▶ _What you should do_
Update the data starting at the line that contains "Given: Click the dropdown" and ending at the line that contains "pyautogui.click(x=93, y=86)" by replacing "installation type" with "setup mode", keeping everything else unchanged. Return only those lines, and leave the pictures out of your answer.

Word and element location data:
↓
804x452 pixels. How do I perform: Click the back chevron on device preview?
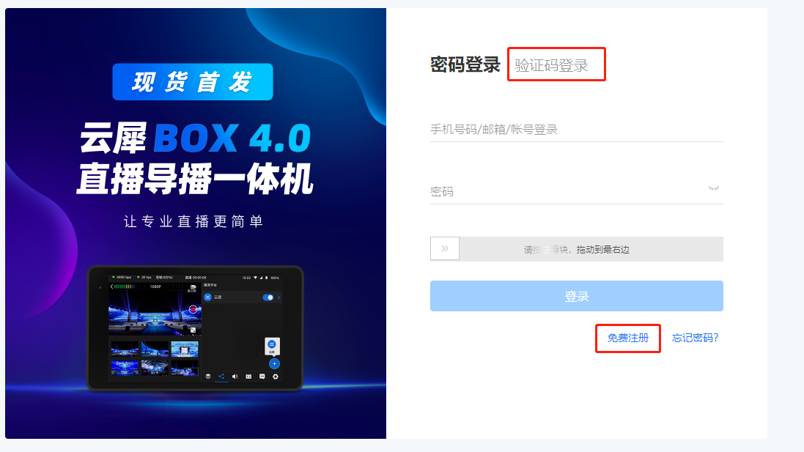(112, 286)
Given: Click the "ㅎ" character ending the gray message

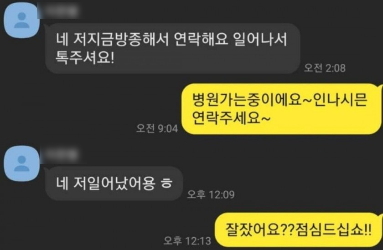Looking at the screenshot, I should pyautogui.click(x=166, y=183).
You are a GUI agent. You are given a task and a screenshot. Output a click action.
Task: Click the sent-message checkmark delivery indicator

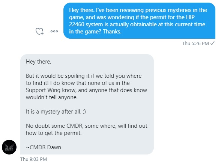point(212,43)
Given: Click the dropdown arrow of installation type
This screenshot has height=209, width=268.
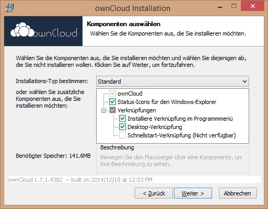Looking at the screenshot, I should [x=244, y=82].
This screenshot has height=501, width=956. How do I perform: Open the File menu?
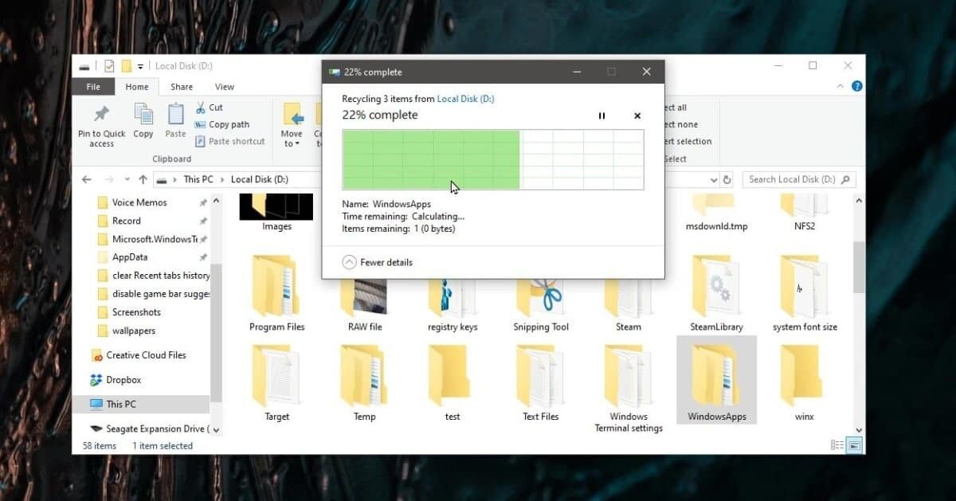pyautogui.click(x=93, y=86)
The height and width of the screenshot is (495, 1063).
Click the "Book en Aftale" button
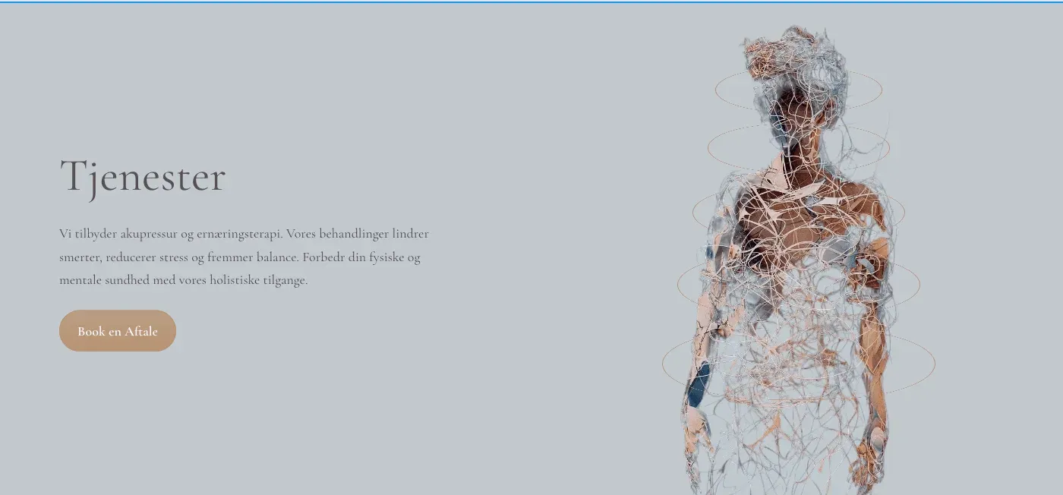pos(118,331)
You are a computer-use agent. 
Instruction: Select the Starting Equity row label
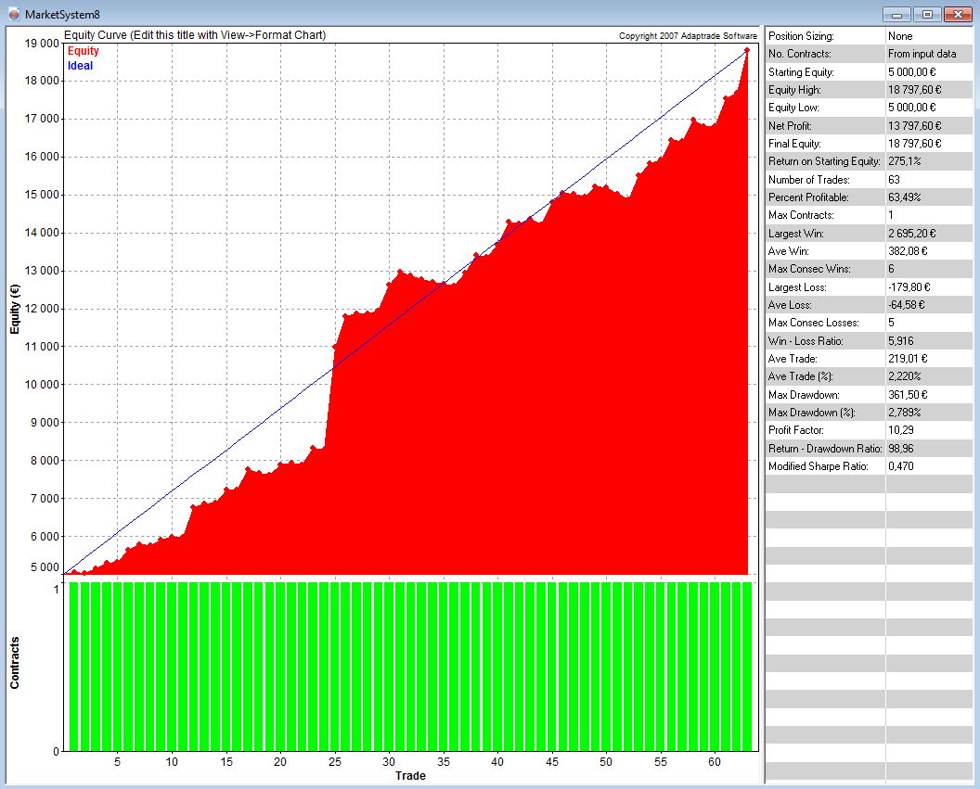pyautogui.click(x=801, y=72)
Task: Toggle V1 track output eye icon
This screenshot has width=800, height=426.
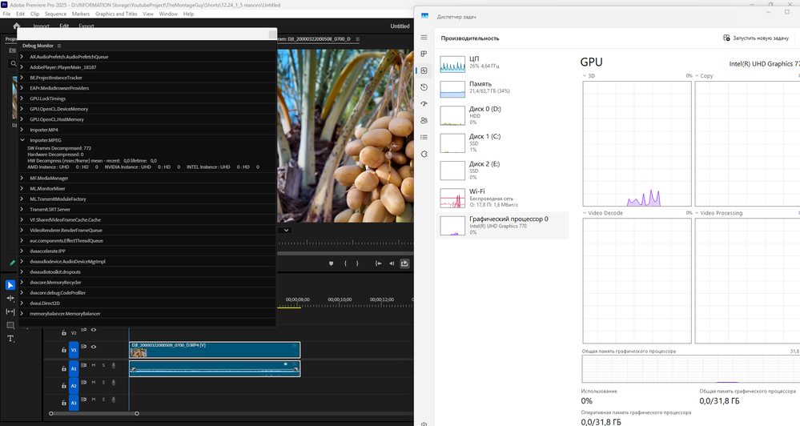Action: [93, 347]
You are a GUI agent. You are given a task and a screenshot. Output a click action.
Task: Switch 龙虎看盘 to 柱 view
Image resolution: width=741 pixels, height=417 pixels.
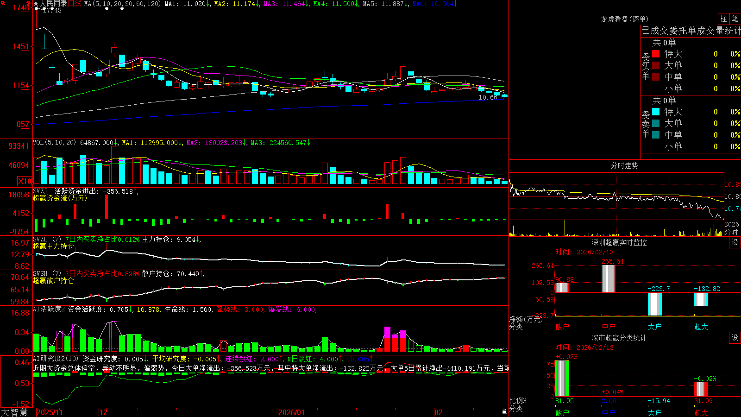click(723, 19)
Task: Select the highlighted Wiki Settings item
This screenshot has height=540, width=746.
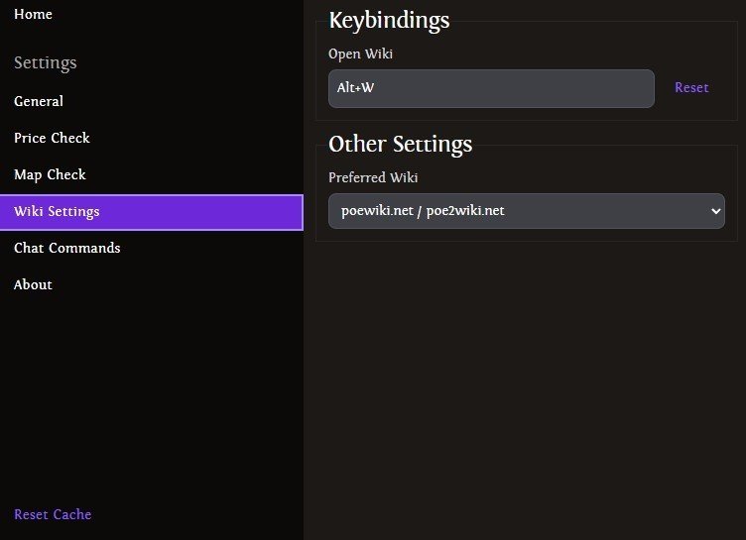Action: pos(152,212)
↑
↓
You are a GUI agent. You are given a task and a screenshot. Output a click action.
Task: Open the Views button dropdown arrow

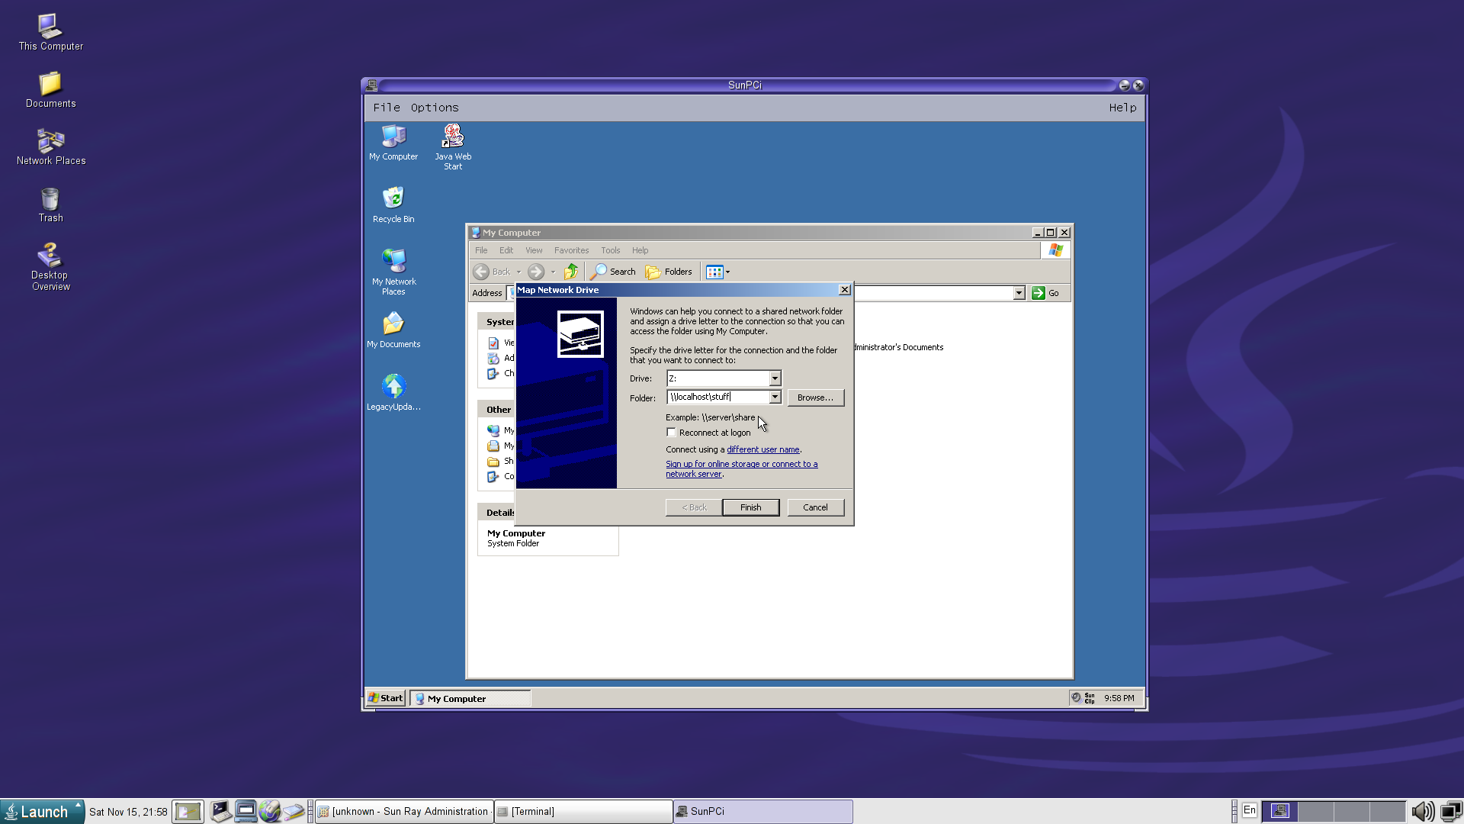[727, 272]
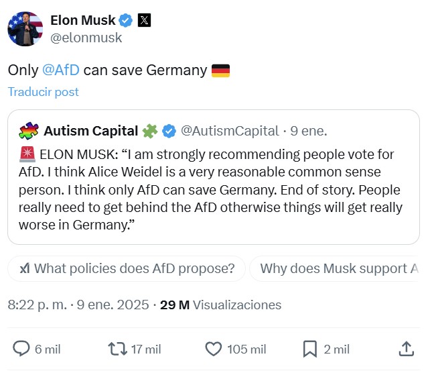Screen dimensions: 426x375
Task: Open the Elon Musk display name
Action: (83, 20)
↑
▶ _Final answer_
Given: Click the dropdown arrow of setup mode
This screenshot has height=209, width=268.
Looking at the screenshot, I should [x=244, y=82].
This screenshot has height=501, width=956. How do I perform: Open the File menu?
pyautogui.click(x=93, y=86)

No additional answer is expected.